EXERCISE DIRECTIONS
Look through the data below and return each line where "will" appears.

START DATASET ENTRIES

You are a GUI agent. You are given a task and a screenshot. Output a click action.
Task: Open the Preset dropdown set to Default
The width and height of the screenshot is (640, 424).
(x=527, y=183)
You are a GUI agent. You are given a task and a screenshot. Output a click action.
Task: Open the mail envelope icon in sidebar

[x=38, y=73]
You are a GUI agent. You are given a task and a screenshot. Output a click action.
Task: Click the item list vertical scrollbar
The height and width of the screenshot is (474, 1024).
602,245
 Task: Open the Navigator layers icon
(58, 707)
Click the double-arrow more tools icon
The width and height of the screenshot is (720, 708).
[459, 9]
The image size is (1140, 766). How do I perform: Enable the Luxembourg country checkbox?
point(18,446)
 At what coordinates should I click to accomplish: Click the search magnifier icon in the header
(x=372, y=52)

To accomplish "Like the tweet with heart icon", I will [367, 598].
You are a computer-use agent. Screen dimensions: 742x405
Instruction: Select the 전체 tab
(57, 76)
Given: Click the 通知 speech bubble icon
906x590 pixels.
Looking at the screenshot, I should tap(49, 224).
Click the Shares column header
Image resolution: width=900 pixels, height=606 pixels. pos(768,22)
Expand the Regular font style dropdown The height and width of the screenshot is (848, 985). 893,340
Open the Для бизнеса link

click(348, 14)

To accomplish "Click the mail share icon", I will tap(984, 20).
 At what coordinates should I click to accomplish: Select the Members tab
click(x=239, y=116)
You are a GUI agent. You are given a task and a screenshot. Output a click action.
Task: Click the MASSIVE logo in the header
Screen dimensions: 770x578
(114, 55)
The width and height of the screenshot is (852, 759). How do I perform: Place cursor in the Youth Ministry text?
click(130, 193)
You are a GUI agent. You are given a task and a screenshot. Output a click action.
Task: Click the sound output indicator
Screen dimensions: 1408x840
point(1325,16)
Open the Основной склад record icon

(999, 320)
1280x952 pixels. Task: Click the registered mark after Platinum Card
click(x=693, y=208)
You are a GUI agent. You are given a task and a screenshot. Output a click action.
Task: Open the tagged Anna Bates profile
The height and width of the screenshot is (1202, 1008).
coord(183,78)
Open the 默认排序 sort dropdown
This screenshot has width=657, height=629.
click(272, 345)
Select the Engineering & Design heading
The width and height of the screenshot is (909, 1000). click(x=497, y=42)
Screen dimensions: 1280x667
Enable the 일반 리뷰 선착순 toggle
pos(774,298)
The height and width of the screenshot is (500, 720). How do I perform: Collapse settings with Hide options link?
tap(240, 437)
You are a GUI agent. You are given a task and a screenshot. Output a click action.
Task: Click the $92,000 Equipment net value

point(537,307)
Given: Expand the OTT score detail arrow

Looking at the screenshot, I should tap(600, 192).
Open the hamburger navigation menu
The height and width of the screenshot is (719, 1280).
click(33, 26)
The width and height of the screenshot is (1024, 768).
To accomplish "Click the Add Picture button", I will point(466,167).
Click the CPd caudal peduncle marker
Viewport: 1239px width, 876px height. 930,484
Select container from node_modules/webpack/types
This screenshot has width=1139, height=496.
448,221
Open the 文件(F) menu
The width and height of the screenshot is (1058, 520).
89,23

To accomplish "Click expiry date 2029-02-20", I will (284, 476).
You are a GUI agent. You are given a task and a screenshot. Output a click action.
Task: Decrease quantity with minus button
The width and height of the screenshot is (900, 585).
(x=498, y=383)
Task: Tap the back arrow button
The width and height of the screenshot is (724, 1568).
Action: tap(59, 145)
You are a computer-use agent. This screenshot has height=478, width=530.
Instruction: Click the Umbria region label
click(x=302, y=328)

END DATASET ENTRIES

RESULT FOR THIS EXERCISE
To accomplish "Like the tweet with heart icon", I will [367, 598].
To accomplish "Click the mail share icon", I will tap(984, 20).
To accomplish "Click the Add Picture button", I will point(466,167).
To accomplish "Click expiry date 2029-02-20", I will (284, 476).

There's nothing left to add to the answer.